= Your objective =
Set down, exactly, every line from the top of the listing through the one holding "has width=700, height=1568.".

....

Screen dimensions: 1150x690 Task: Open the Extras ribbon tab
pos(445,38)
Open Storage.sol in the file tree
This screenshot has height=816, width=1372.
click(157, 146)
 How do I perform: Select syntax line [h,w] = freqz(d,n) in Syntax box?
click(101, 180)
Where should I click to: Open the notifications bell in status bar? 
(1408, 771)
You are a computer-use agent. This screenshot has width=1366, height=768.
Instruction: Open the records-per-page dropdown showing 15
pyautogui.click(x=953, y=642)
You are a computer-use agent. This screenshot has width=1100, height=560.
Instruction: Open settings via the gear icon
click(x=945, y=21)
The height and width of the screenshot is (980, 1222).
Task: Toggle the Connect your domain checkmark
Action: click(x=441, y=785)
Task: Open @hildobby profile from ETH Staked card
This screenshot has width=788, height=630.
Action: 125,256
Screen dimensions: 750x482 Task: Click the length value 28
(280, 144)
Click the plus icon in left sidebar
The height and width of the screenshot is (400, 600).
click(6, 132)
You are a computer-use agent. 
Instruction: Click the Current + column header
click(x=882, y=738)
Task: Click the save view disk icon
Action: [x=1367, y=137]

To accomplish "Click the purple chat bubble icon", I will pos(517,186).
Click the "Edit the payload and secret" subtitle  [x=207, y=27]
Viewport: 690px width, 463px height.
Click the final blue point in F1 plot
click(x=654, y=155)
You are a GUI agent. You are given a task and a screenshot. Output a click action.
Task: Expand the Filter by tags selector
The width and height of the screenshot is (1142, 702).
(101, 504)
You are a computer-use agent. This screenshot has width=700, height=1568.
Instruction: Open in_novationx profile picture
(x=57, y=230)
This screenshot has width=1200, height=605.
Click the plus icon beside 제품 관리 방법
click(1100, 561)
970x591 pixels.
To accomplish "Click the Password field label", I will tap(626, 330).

....

= Exercise answer =
Screen dimensions: 1150x690 Task: Open the Extras ribbon tab
pos(445,38)
Open Storage.sol in the file tree
This screenshot has height=816, width=1372.
click(157, 146)
 How do I perform: Select syntax line [h,w] = freqz(d,n) in Syntax box?
click(101, 180)
Where should I click to: Open the notifications bell in status bar? 
(1408, 771)
You are a computer-use agent. This screenshot has width=1366, height=768.
Instruction: Open the records-per-page dropdown showing 15
pyautogui.click(x=953, y=642)
You are a computer-use agent. This screenshot has width=1100, height=560.
Instruction: Open settings via the gear icon
click(x=945, y=21)
The height and width of the screenshot is (980, 1222).
Task: Toggle the Connect your domain checkmark
Action: click(x=441, y=785)
Task: Open @hildobby profile from ETH Staked card
This screenshot has width=788, height=630.
Action: 125,256
Screen dimensions: 750x482 Task: Click the length value 28
(280, 144)
Click the plus icon in left sidebar
The height and width of the screenshot is (400, 600).
click(6, 132)
You are a computer-use agent. 
Instruction: Click the Current + column header
click(x=882, y=738)
Task: Click the save view disk icon
Action: [x=1367, y=137]

To accomplish "Click the purple chat bubble icon", I will pos(517,186).
Click the "Edit the payload and secret" subtitle  [x=207, y=27]
Viewport: 690px width, 463px height.
Click the final blue point in F1 plot
click(x=654, y=155)
You are a GUI agent. You are given a task and a screenshot. Output a click action.
Task: Expand the Filter by tags selector
The width and height of the screenshot is (1142, 702).
(101, 504)
You are a computer-use agent. This screenshot has width=700, height=1568.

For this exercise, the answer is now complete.